-- Opening Marker --

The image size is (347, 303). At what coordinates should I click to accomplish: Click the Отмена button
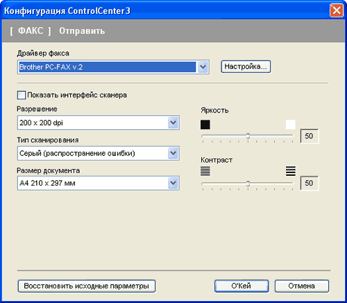click(302, 286)
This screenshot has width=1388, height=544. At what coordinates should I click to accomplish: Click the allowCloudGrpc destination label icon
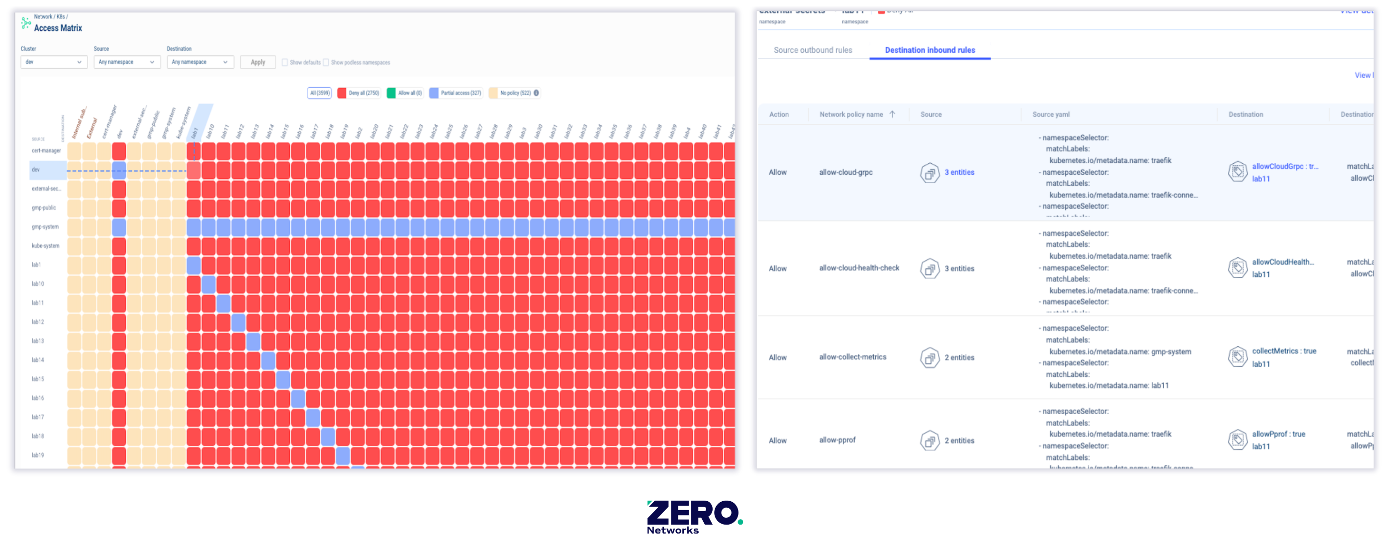pos(1238,172)
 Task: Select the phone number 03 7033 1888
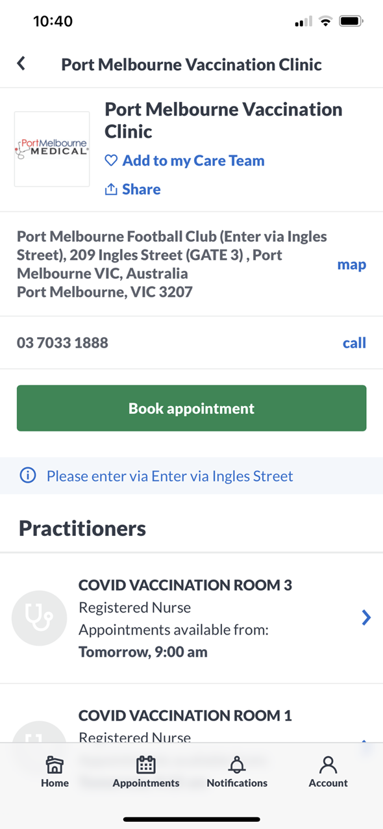tap(63, 342)
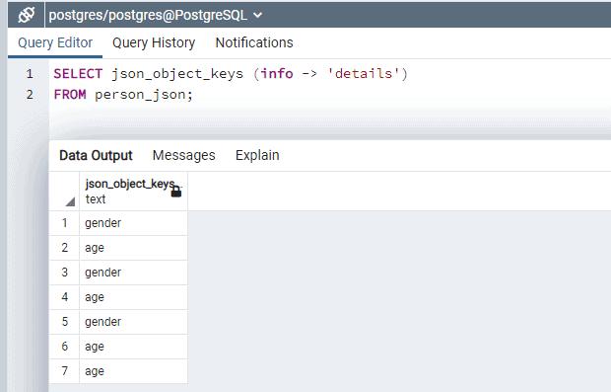Screen dimensions: 611x392
Task: Select all rows using grid corner triangle
Action: coord(70,201)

-- Closing Marker --

WHAT IS EXPECTED -
Please output the lines from the line that contains "This screenshot has" through the end of the records, both ends included, exactly and with no pictures.

WRITTEN RESPONSE -
This screenshot has width=1388, height=544. At what coordinates should I click to accomplish: Click the allowCloudGrpc destination label icon
pos(1238,172)
 Task: Select the phone number 03 7033 1888
tap(63, 342)
Screen dimensions: 611x392
Task: Select all rows using grid corner triangle
Action: coord(70,201)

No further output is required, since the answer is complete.